» Task: Rewrite all the data below, changing every "Image resolution" to "Image size" and keeping everything else the same.
↓
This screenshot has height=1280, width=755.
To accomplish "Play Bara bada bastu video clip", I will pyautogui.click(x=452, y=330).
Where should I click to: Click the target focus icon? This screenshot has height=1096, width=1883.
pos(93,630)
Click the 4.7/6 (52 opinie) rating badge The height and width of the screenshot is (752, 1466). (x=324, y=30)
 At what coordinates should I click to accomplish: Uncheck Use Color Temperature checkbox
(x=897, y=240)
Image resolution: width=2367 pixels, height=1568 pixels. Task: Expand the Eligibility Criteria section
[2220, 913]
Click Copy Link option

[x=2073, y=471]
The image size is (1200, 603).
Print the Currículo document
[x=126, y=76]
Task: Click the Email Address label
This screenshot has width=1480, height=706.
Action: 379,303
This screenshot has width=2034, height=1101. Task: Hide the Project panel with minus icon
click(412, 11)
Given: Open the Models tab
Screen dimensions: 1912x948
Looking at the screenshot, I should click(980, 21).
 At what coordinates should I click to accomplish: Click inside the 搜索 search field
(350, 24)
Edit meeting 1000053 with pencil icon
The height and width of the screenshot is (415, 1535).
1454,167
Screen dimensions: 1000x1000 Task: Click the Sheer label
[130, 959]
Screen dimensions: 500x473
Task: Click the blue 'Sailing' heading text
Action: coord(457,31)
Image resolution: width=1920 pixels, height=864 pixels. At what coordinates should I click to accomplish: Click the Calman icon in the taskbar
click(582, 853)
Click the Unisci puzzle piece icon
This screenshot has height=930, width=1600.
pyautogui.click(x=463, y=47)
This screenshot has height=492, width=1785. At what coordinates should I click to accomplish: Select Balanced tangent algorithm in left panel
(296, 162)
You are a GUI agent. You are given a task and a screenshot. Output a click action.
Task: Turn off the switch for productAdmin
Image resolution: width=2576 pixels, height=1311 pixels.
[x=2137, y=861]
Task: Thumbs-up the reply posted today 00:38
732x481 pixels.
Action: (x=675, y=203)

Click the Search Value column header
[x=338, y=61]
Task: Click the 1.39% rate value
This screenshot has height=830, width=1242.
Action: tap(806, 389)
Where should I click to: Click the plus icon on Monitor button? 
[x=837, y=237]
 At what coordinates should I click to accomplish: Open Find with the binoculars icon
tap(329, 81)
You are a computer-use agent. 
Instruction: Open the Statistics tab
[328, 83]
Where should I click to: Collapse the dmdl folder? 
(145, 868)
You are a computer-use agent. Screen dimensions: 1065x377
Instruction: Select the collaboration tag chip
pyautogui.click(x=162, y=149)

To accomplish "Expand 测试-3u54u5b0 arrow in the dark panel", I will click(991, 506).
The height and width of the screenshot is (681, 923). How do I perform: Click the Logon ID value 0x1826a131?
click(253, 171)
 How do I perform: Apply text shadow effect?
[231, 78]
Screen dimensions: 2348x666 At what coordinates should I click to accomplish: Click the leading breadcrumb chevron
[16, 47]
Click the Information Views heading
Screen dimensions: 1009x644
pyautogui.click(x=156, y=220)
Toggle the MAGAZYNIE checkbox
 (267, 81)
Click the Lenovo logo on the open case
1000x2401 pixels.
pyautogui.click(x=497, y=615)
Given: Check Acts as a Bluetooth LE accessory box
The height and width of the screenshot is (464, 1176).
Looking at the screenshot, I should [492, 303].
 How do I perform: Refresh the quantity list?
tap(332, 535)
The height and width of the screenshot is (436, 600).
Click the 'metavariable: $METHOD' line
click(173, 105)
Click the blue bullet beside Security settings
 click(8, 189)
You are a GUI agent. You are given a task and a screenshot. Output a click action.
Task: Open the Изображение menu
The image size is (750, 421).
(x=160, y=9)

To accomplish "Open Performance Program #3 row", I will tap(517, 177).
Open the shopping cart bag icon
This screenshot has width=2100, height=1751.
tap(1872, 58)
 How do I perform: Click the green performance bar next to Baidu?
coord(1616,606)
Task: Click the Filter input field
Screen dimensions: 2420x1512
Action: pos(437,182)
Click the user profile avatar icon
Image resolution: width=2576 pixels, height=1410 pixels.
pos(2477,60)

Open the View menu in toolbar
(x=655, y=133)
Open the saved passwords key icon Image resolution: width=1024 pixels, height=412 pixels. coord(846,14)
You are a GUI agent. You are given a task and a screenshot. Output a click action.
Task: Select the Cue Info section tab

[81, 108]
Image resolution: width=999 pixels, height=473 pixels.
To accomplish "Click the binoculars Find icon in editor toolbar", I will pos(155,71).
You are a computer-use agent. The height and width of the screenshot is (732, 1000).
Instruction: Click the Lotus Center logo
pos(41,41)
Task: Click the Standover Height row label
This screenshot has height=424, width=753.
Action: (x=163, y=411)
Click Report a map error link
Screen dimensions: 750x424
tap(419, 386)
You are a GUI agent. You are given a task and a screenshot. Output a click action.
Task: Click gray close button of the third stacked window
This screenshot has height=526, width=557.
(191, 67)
↑
» Answer in full:
This screenshot has height=1280, width=755.
To accomplish "Play Bara bada bastu video clip", I will pyautogui.click(x=452, y=330).
Where should I click to: Click the target focus icon? This screenshot has height=1096, width=1883.
pos(93,630)
Click the 4.7/6 (52 opinie) rating badge The height and width of the screenshot is (752, 1466). (x=324, y=30)
 At what coordinates should I click to accomplish: Uncheck Use Color Temperature checkbox
(x=897, y=240)
Image size: width=2367 pixels, height=1568 pixels. Task: Expand the Eligibility Criteria section
[2220, 913]
Click Copy Link option

[x=2073, y=471]
The image size is (1200, 603).
Print the Currículo document
[x=126, y=76]
Task: Click the Email Address label
This screenshot has width=1480, height=706.
Action: 379,303
This screenshot has width=2034, height=1101. Task: Hide the Project panel with minus icon
click(412, 11)
Given: Open the Models tab
Screen dimensions: 1912x948
Looking at the screenshot, I should click(980, 21).
 At what coordinates should I click to accomplish: Click inside the 搜索 search field
(350, 24)
Edit meeting 1000053 with pencil icon
The height and width of the screenshot is (415, 1535).
1454,167
Screen dimensions: 1000x1000 Task: Click the Sheer label
[130, 959]
Screen dimensions: 500x473
Task: Click the blue 'Sailing' heading text
Action: coord(457,31)
Image size: width=1920 pixels, height=864 pixels. At what coordinates should I click to accomplish: Click the Calman icon in the taskbar
click(582, 853)
Click the Unisci puzzle piece icon
This screenshot has height=930, width=1600.
pyautogui.click(x=463, y=47)
This screenshot has height=492, width=1785. At what coordinates should I click to accomplish: Select Balanced tangent algorithm in left panel
(296, 162)
You are a GUI agent. You are given a task and a screenshot. Output a click action.
Task: Turn off the switch for productAdmin
Image size: width=2576 pixels, height=1311 pixels.
[x=2137, y=861]
Task: Thumbs-up the reply posted today 00:38
732x481 pixels.
Action: (x=675, y=203)

Click the Search Value column header
[x=338, y=61]
Task: Click the 1.39% rate value
This screenshot has height=830, width=1242.
Action: tap(806, 389)
Where should I click to: Click the plus icon on Monitor button? 
[x=837, y=237]
 At what coordinates should I click to accomplish: Open Find with the binoculars icon
tap(329, 81)
You are a computer-use agent. 
Instruction: Open the Statistics tab
[328, 83]
Where should I click to: Collapse the dmdl folder? 
(145, 868)
You are a computer-use agent. Screen dimensions: 1065x377
Instruction: Select the collaboration tag chip
pyautogui.click(x=162, y=149)

To accomplish "Expand 测试-3u54u5b0 arrow in the dark panel", I will click(991, 506).
The height and width of the screenshot is (681, 923). How do I perform: Click the Logon ID value 0x1826a131?
click(253, 171)
 How do I perform: Apply text shadow effect?
[231, 78]
Screen dimensions: 2348x666 At what coordinates should I click to accomplish: Click the leading breadcrumb chevron
[16, 47]
Click the Information Views heading
Screen dimensions: 1009x644
pyautogui.click(x=156, y=220)
Toggle the MAGAZYNIE checkbox
 (267, 81)
Click the Lenovo logo on the open case
1000x2401 pixels.
pyautogui.click(x=497, y=615)
Given: Check Acts as a Bluetooth LE accessory box
The height and width of the screenshot is (464, 1176).
Looking at the screenshot, I should [492, 303].
 How do I perform: Refresh the quantity list?
tap(332, 535)
The height and width of the screenshot is (436, 600).
Click the 'metavariable: $METHOD' line
click(173, 105)
Click the blue bullet beside Security settings
 click(8, 189)
You are a GUI agent. You are given a task and a screenshot. Output a click action.
Task: Open the Изображение menu
The image size is (750, 421).
(x=160, y=9)

To accomplish "Open Performance Program #3 row", I will tap(517, 177).
Open the shopping cart bag icon
This screenshot has width=2100, height=1751.
tap(1872, 58)
 How do I perform: Click the green performance bar next to Baidu?
coord(1616,606)
Task: Click the Filter input field
Screen dimensions: 2420x1512
Action: pos(437,182)
Click the user profile avatar icon
Image size: width=2576 pixels, height=1410 pixels.
pos(2477,60)

Open the View menu in toolbar
(x=655, y=133)
Open the saved passwords key icon Image size: width=1024 pixels, height=412 pixels. coord(846,14)
You are a GUI agent. You are given a task and a screenshot. Output a click action.
Task: Select the Cue Info section tab

[81, 108]
Image size: width=999 pixels, height=473 pixels.
To accomplish "Click the binoculars Find icon in editor toolbar", I will pos(155,71).
You are a computer-use agent. The height and width of the screenshot is (732, 1000).
Instruction: Click the Lotus Center logo
pos(41,41)
Task: Click the Standover Height row label
This screenshot has height=424, width=753.
Action: (x=163, y=411)
Click Report a map error link
Screen dimensions: 750x424
tap(419, 386)
You are a GUI agent. You are given a task and a screenshot. Output a click action.
Task: Click gray close button of the third stacked window
This screenshot has height=526, width=557.
(191, 67)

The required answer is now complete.